Melbourne values recovering, but rents are soaring

Over July’s first three weekends the Real Estate Industry of Victoria (REIV) recorded more than 1,259 auctions. 957 properties sold, 700 at auction, with 302 passed in. 257 properties were sold before auction with 0 properties selling after auction. The clearance rate averaged 75.5% easing on June’s 79%.

The Reserve Bank’s decision on July 4 to keep interest rates at 4.1% without an increase was a relief for mortgage payers. The average variable mortgage rate is now approximately 5.9% for new owner occupier loans. A three percentage point serviceability buffer usually applies, so you must still have the means to service your loan if the mortgage rate goes up to 9%. 

But the market’s holding up well with the latest APRA data for the March quarter showing only 0.5% of home loan borrowers had fallen less than three months behind with repayments. I.E. one in every 200.

Two more great buys this month with Buyer Marketing!

2/20 Oliver Road Templestowe, in a great location, was purchased off market for $1,150,000 for a very happy client. 37b Orange Street, Bentleigh East (one of the suburb’s best streets) with 4 bed, 2 bath, 2 car parking and 287 sqm internal space, was secured for $1.65 million. The clients are over the moon with a well negotiated purchase by Buyer Marketing!

Values still creeping up

Melbourne home prices are rising gradually, or rather, recovering. A year ago there were 191 suburbs where the average house price was over one million. The REIV says that’s been reduced to 161 suburbs now (after the 13.5% value slump over 2022). The latest data from PropTrack claims 80% of Victorian suburbs gained value in the past 3 months (April to June). Up 0.7% in June alone for example. Kew is the best performer rising 12.9%. This expensive suburb is a good signaller, often showing the first signs of Melbourne market weakness, or recovery.

Record incoming immigration is still underpinning the recovery. There’s an under-supply of stock for sale and extremely tight rental availability too. 

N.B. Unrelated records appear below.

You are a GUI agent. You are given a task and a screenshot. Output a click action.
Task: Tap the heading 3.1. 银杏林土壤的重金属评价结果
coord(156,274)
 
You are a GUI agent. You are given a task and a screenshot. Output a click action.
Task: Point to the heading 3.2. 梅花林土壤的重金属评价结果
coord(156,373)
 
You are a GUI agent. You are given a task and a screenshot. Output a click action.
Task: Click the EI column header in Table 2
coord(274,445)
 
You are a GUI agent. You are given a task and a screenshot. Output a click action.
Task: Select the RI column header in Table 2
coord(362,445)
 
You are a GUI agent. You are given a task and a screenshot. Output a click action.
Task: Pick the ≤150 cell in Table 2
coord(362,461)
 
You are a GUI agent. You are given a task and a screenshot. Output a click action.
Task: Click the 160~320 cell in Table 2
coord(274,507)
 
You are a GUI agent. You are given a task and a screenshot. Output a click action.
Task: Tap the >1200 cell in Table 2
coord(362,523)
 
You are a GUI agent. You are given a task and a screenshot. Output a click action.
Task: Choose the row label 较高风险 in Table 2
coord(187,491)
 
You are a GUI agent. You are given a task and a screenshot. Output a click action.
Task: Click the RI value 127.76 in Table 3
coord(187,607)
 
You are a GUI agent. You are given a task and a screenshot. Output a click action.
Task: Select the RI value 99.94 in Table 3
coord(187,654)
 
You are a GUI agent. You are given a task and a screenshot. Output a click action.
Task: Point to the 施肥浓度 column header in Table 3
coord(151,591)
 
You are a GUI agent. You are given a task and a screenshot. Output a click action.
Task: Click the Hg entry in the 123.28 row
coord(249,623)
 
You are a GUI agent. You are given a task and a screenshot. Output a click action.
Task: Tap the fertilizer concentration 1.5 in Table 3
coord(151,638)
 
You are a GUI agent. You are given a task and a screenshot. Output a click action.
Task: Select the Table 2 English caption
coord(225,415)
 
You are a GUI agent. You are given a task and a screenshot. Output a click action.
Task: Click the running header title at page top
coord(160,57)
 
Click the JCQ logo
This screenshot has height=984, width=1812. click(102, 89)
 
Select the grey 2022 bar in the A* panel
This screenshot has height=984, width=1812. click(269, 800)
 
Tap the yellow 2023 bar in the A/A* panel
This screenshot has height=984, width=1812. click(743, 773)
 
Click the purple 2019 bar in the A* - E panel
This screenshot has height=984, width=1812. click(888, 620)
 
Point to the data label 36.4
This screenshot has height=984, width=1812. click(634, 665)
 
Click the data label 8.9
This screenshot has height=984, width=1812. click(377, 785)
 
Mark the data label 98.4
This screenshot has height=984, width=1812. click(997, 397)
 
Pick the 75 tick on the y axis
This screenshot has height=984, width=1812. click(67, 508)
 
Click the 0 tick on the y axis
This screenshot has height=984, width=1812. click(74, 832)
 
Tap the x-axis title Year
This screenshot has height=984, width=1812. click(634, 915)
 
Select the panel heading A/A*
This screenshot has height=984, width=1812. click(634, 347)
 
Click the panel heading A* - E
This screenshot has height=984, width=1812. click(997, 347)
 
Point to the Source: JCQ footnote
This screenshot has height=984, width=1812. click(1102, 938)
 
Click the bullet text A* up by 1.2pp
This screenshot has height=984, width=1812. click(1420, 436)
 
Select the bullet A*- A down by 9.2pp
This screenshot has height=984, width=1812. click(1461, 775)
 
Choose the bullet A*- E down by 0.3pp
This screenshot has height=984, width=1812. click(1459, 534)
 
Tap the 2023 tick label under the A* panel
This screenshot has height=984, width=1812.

Which buyers will I be competing with? 

Although many local property investors are bailing out and selling up, due to the State Government’s new land taxes, a new cohort of Chinese investors are arriving. Many agents report Chinese homebuyers and investors are coming back in big numbers, often targeting the eastern suburbs with high performing school zones. According to Daniel Ho, Managing Director of international real estate company Juwai IQI, “We expect Chinese investment in Australian real estate to climb at least 30% in 2023 compared to 2022.”  30% is a huge increase!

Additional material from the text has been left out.